The DOI in that PDF redirects properly, but there's no metadata for it in any of the DOI registration agencies we currently check. @adamsmith, how common is it for there to be a redirect but no metadata? Is there a way to determine the RA from the DOI?

In the absence of canonical metadata, we could probably do a bit better at extracting what's in the PDF, but that's obviously a worse option. The embedded metadata available on the page itself isn't great either.

adamsmith · March 23, 2018

It should be very rare for an item to resolve and have no metadata (it'd be from one of the RAs we don't currently support) and something else is going on here I think.

You can find out the RA using the datacite prefix API:
curl "https://api.datacite.org/prefixes/10.7899"

and this is a datacite DOI, so it has metadata and
curl -LH "Accept: application/vnd.citationstyles.csl+json" https://doi.org/10.17899/on_ed.2018.1.1

looks good. I'll have to take a look what goes wrong.
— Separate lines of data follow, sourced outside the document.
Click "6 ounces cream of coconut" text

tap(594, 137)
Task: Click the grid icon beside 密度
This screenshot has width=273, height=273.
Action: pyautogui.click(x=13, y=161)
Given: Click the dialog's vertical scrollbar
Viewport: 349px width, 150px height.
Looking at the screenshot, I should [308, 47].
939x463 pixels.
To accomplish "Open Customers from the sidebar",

Probably a bug in the search translator.

dstillman · March 23, 2018

It looks like there's no title in the metadata, which Zotero requires:

https://data.datacite.org/application/citeproc+json/10.17899/on_ed.2018.1.1

adamsmith · March 23, 2018

ah yes, right. That's weird -- title is mandatory in Datacite for all currently active versions of their metadata schema. I'll try to track down if this is a bug on their end.
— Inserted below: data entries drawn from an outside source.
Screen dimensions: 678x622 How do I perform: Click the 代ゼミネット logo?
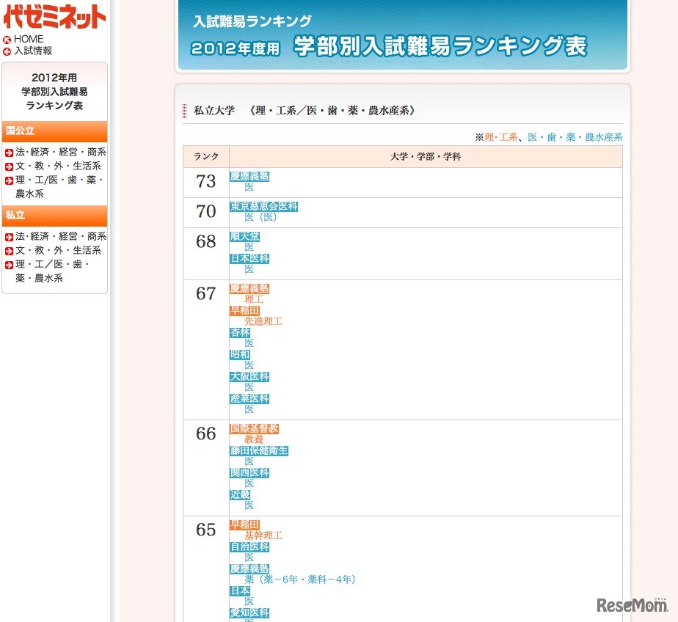pyautogui.click(x=54, y=16)
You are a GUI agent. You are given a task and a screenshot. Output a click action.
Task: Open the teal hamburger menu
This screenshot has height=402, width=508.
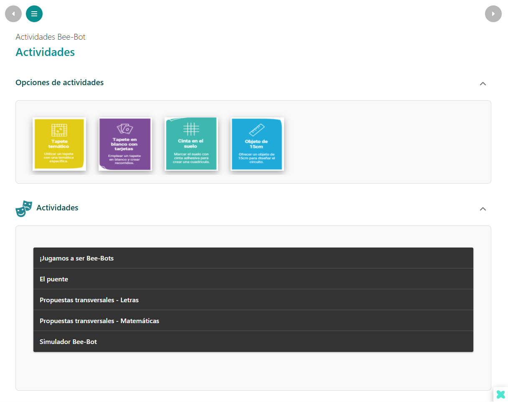(x=34, y=14)
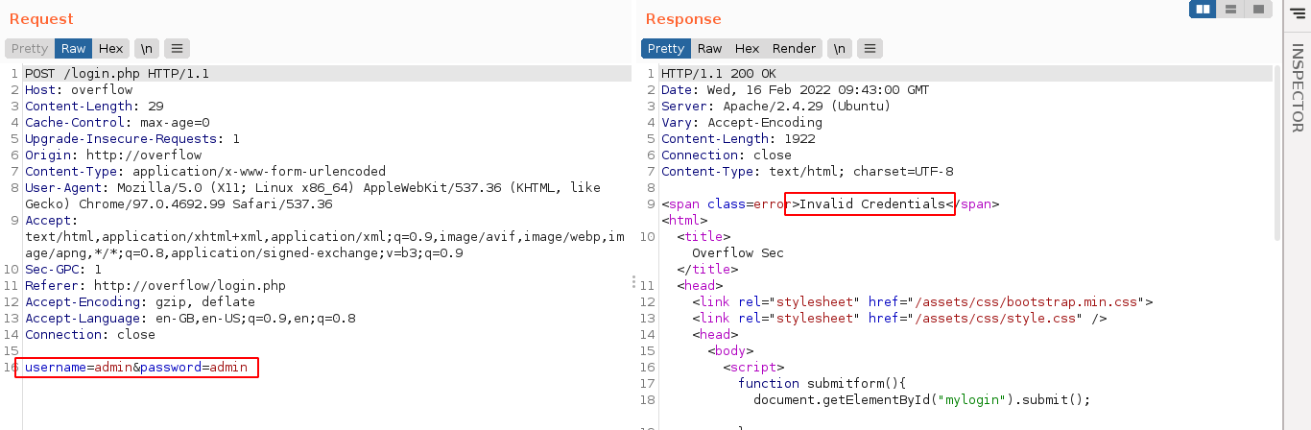Toggle \n non-printable characters in Response
The image size is (1311, 430).
click(x=839, y=49)
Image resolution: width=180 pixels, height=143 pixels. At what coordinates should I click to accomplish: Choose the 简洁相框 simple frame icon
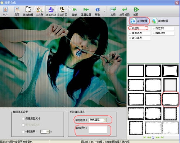tap(28, 12)
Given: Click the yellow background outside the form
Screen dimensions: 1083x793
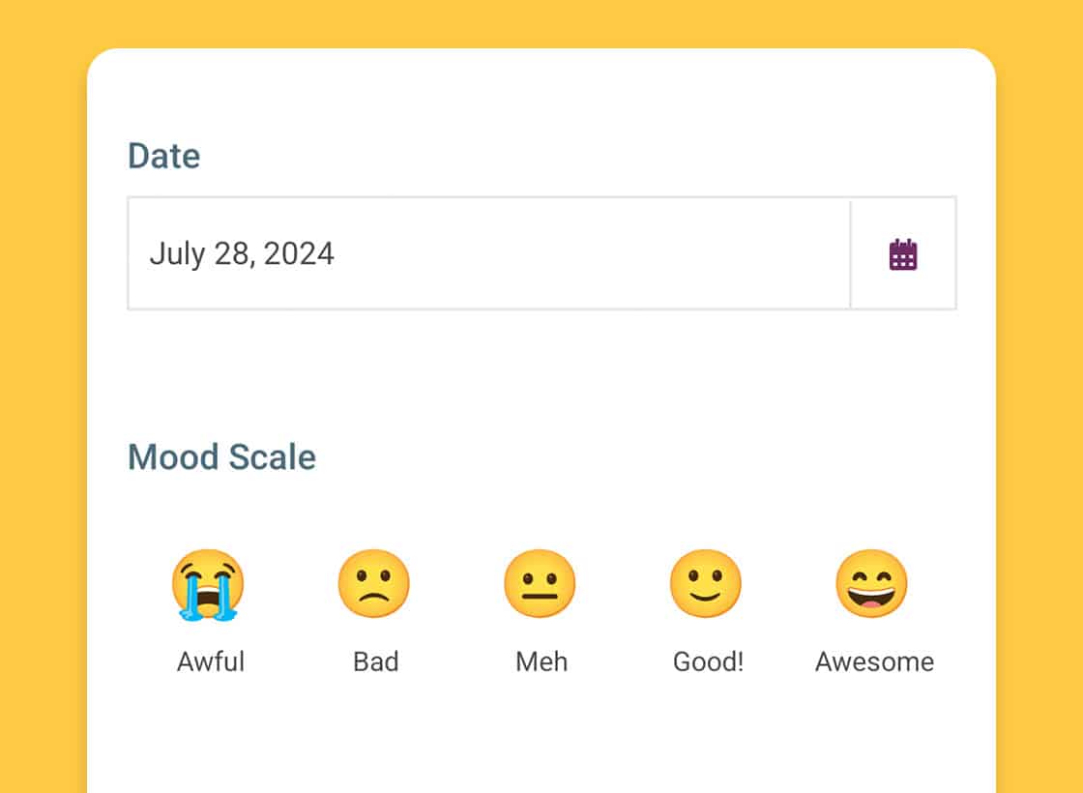Looking at the screenshot, I should coord(44,387).
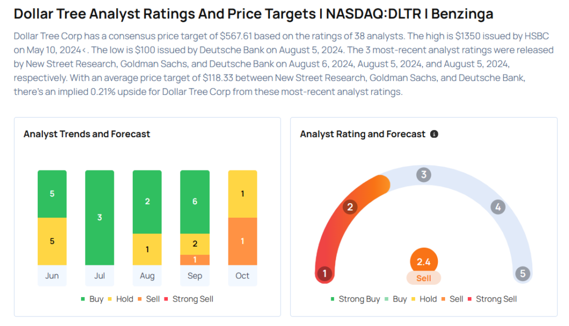Click the green July bar showing 3
569x326 pixels.
coord(99,217)
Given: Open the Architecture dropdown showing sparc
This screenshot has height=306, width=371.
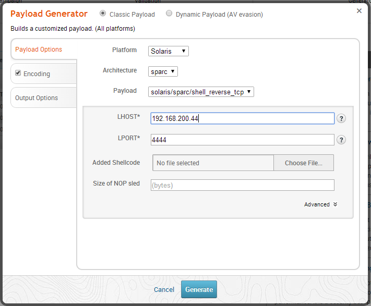Looking at the screenshot, I should (x=163, y=71).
adamsmith · March 23, 2018

Yes, that's a Datacite bug. They have the title, it just doesn't make it into any of their JSON formats. Reported here: https://github.com/datacite/datacite/issues/324

zurpher · March 26, 2018

I found three more things that appear incorrect in the JSON format.

1) The "type" should not be "report" but "journal article" instead.

"type": "report",

2) The title of the journal ended up in the "abstract" field.

"abstract": "On Education. Journal for Research and Debate",

3) The date should be month year (03/2018) but it is only 2018.

Also the XML data for the articles of the first issue seem incomplete. Only Merry (2018) shows the publisher information and the CC BY-NC license – the others do not.

adamsmith · March 26, 2018

That's a combination of what the publisher deposits with Datacite and limits of the Datacite data model -- there's nothing we can do about those.

zurpher · March 26, 2018

Thanks for tracking down the bug, @adamsmith . I contacted Datacite regarding the other issues.

adamsmith · March 26, 2018

I'd generally not contact DataCite with data quality issues unless you have a strong reason to believe that the problem are their services rather than the data deposited with them (which was the case for the issue I filed & linked to above). Your first point of contact should typically be the journal's publisher.

zurpher · March 28, 2018

Well, I registered the article metadata myself with da|ra. You are probably right that da|ra should be my first point of contact.

mfenner · April 3, 2018

To add to what adamsmith said: mapping DataCite metadata to Citeproc JSON used for citation formatting can sometimes be tricky. The issues in this particular example are a) SeriesInformation goes into the DataCite Description field and thus shows up in the abstract in Citeproc JSON, b) there is no controlled vocabulary for resourceType, so "Article" is not recognized, and we default to "report", and c) the DataCite metadata don't contain a publication month.

The fix would be for a) that DataCite correctly parses the relatedIdentifier "isPartOf" with the ISSN, b) that DataCite comes up with a controlled vocabulary that includes JournalArticle (unlikely in the short term), and c) that "data issued" metadata is used for a more specific publication date.

Martin (DataCite Technical Director)